## Given problem:
List each line below that contains the word "your", copying every such line in full.

## Item position entries:
--------------------------------------------------

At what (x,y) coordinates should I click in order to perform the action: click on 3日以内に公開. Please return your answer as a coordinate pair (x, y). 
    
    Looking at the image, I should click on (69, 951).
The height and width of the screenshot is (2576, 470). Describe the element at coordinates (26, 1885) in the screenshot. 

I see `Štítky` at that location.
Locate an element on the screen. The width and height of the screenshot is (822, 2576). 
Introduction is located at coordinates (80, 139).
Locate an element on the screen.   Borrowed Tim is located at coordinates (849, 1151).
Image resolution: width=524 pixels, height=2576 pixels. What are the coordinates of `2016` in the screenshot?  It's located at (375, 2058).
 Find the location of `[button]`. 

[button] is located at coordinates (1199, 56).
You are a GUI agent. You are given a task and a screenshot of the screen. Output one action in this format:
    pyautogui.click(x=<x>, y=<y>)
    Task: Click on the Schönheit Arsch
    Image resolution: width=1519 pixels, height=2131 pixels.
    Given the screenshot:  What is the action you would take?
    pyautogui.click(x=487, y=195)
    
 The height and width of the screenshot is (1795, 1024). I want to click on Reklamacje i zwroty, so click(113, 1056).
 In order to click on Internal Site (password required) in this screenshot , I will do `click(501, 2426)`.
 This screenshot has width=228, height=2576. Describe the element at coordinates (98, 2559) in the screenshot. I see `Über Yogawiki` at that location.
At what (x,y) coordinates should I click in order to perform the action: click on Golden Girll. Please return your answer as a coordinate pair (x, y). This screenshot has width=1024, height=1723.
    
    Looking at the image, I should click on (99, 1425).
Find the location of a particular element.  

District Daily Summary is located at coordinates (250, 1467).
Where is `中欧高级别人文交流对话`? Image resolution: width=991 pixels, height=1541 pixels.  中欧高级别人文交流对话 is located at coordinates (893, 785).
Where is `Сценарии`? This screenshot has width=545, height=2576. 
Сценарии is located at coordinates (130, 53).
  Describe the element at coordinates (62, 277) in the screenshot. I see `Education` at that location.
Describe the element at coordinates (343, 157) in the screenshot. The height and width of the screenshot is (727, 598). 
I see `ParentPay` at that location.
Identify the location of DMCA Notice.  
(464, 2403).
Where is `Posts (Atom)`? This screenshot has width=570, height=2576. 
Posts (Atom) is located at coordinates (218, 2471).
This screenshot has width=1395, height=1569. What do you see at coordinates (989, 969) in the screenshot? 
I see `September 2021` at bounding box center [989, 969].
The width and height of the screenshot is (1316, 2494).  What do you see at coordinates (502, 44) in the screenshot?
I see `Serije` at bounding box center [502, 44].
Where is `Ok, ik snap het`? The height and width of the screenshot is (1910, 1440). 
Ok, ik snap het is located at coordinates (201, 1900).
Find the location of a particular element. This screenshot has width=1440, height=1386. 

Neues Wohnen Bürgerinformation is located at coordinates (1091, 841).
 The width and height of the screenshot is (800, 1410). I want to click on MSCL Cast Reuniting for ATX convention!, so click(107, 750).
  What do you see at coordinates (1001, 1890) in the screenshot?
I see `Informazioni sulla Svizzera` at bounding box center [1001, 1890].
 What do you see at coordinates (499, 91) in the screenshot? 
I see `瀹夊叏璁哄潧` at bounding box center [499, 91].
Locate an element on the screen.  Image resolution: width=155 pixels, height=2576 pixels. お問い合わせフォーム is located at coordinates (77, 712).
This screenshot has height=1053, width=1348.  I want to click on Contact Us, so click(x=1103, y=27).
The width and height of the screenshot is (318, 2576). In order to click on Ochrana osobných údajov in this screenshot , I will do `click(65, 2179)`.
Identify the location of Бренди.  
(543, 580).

--------------------------------------------------

## Worked answer:
At what (x,y) coordinates should I click in order to perform the action: click on 3日以内に公開. Please return your answer as a coordinate pair (x, y). 
At what (x,y) coordinates should I click in order to perform the action: click on Golden Girll. Please return your answer as a coordinate pair (x, y). This screenshot has width=1024, height=1723.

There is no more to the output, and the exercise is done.